Pablo Neruda, translated by Jodey Bateman
Looking at the first stanza … this is all about growing up … accepting who we are and not what we would like to be … in life perhaps … and with time we become molded by the constraints of who we are … eventually fitting into life after the repeated exercise of experience … but do we become defeated when we can’t be something different …
Then the sorry tell of a forced existence … a forced way of life being led this way and that way … over the rough ground … and hopefully some smooth ground too … it became hardened nailed to life – if you excuse the pun … it became toughened to life … perhaps that is what happens all the time with the body that suffers the consequences of living … I won’t mention the state of my left knee which is yelling at me at the moment to be something different
In the second stanza there is another side to the situation … a brother if you like who has been through the same restrictive experiential existence … and has had to adapt too … was this brother more accepting … who knows? … but it is always nice having someone close by all the time to keep you in balance … and there is reciprocate behavior …so that in unison ground is covered so to speak … but perhaps the brother foot led the way and forced the child foot into following … partnership can be one sided …
In the end the foot had to come to rest … what was it like at the end of the journey … and what was the end … it was returned to what it might become … a touch of reincarnation … or perhaps an unknown spiritual afterlife … so many people die wishing to be blessed with something better … sadly, in the past Church congregations paid money with that thought in mind … not too mention terrorists who hoped to be rewarded after performing ugly violent acts.
Looking at the structure.
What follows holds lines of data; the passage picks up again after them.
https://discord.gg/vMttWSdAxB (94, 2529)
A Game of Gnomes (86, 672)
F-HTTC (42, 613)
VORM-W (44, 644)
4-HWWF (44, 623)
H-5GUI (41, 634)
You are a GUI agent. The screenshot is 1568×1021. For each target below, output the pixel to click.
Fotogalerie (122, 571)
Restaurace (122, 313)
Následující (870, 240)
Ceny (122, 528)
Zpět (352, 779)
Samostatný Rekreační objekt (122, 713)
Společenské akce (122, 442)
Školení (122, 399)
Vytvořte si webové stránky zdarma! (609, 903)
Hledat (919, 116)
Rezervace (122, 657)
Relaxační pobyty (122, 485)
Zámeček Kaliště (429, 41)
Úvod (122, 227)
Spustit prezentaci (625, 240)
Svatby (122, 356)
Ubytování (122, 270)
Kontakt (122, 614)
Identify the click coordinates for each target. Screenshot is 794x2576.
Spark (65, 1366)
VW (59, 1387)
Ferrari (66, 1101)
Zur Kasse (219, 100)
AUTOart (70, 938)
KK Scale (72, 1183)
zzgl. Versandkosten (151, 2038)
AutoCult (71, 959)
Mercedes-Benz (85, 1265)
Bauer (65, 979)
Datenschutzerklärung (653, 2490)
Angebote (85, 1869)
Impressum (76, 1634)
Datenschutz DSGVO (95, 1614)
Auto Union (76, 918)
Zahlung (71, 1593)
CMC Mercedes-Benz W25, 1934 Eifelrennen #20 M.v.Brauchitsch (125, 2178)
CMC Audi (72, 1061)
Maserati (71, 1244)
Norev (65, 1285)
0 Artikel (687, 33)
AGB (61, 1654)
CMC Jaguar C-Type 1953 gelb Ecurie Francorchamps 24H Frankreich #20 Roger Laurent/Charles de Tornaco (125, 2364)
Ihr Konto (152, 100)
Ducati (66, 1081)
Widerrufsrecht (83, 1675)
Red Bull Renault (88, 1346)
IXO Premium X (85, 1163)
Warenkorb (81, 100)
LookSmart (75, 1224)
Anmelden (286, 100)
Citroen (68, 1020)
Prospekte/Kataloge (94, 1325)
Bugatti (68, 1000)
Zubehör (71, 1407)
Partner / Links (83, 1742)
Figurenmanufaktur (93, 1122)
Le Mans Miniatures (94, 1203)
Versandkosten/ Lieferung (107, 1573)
This poem is an example of an unusual extended personal personification of how part of a body evolves in a life-time … it is up to the reader to extend the thought into how we adapt to experience and how we try to cope if we cannot be what we want to be … how we accept who we are under the circumstances of our existence … and how we work together in unison with the body of life … and whether we are connected to a soul-mate to lead us
Here is another poem that follows on from the last stanza. Albeit a gentle welcoming ending to life. A classic example of extended personification – Emily Dickinson’s poem “Because I could not stop for Death — He kindly stopped for me —”
In this poem, Death is personified as a polite, gentle gentleman who arrives in a carriage and takes the speaker on a journey. Instead of being something frightening or abstract, Death behaves like a courteous companion. Death “kindly” stops and drives a carriage. It transforms fear of death into something calm and reflective. The entire poem continues this personification metaphor, making it richer and more meaningful.